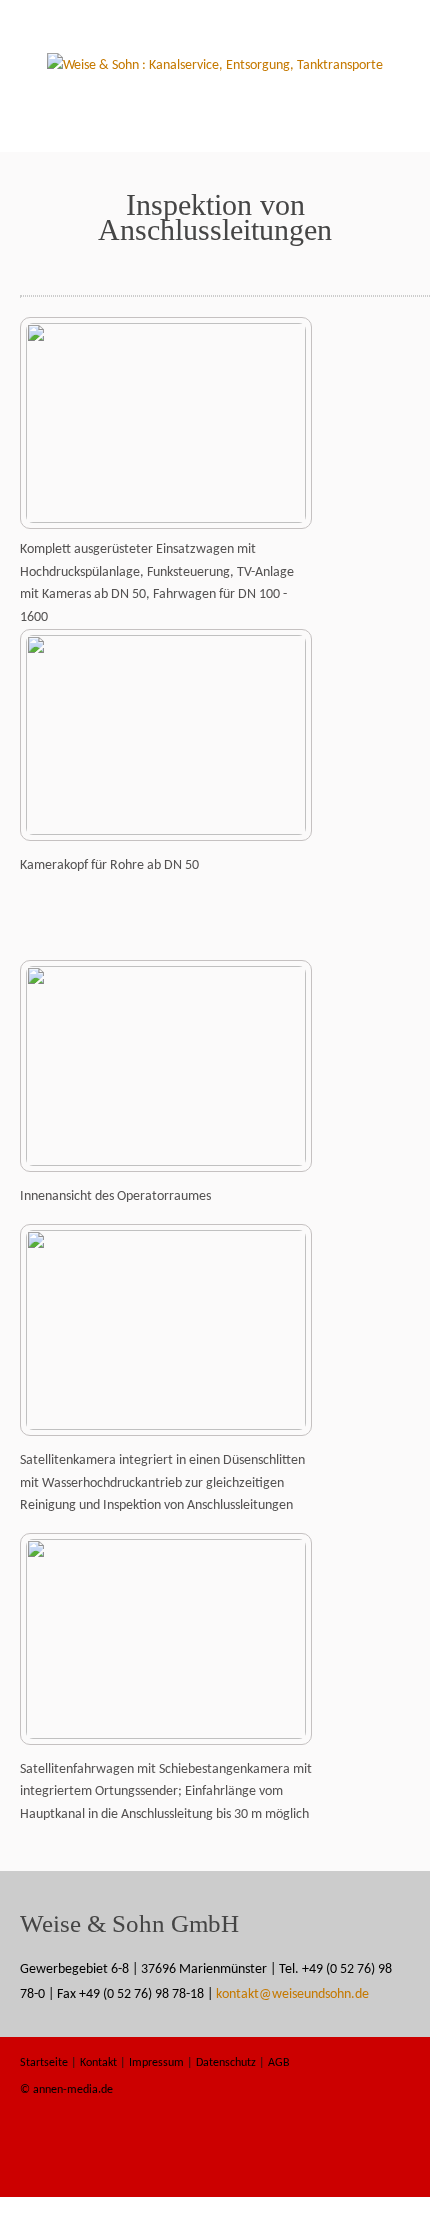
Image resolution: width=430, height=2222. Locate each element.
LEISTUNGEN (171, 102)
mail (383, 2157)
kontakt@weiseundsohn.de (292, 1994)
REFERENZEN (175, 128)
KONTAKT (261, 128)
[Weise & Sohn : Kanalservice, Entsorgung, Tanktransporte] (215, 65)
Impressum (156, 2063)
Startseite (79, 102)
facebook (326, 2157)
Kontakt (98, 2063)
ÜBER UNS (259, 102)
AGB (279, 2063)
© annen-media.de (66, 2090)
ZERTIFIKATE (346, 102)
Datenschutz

_____

### PROMPT
Write out, from the lines above, only those from the line with "KONTAKT (261, 128)" to the line with "annen-media.de (66, 2090)", exactly as given, including the first and the last.

### PROBLEM SOLUTION
KONTAKT (261, 128)
[Weise & Sohn : Kanalservice, Entsorgung, Tanktransporte] (215, 65)
Impressum (156, 2063)
Startseite (79, 102)
facebook (326, 2157)
Kontakt (98, 2063)
ÜBER UNS (259, 102)
AGB (279, 2063)
© annen-media.de (66, 2090)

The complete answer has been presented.